Text block ▸
- - -
Updated: Oct 23, 2019
We are living in a time where in fashion, the possible has been turned into a consumerism of disable products. How is the desire built on one's mind?
Supermodels concept created by the end of the last century have opened the 90's area with this famous quote from Linda Evangelista "We have this saying, Christy and I.... we don't wake up for less than $10,000 a day,"
Today we talk about influencers, yesterday was publicity and a century ago an idle privileged social class. Many have portrayed influencers as a group of lazy people expecting free goods in exchange for some publicity on Instagram. Working very little and earning quite a lot. Faking its own life and its own taste.
- - -
Instructions for the task ▸
Answer these about the text on fashion and influencers:
1. On what date was the text last updated?
2. Whose quote about supermodels does the text give?
3. On which platform are influencers said to trade publicity for free goods?

Recorded data ▸
- - -
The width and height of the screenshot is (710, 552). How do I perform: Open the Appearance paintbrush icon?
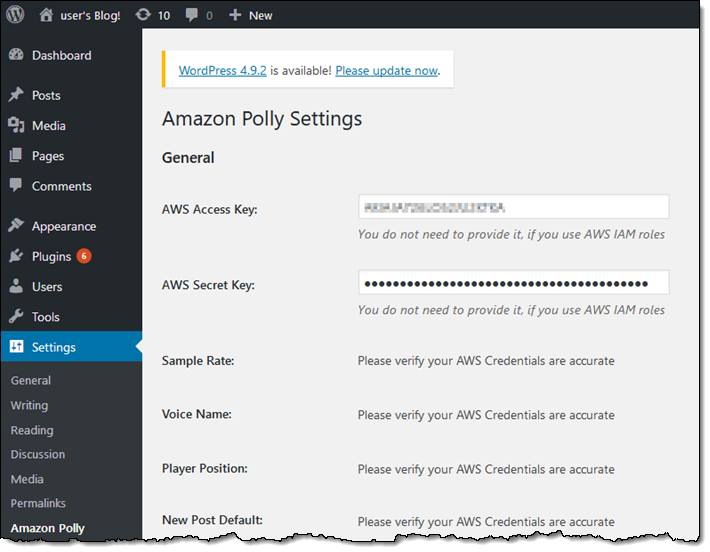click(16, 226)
- - -
Reply to the task ▸
1. October 23, 2019
2. Linda Evangelista
3. Instagram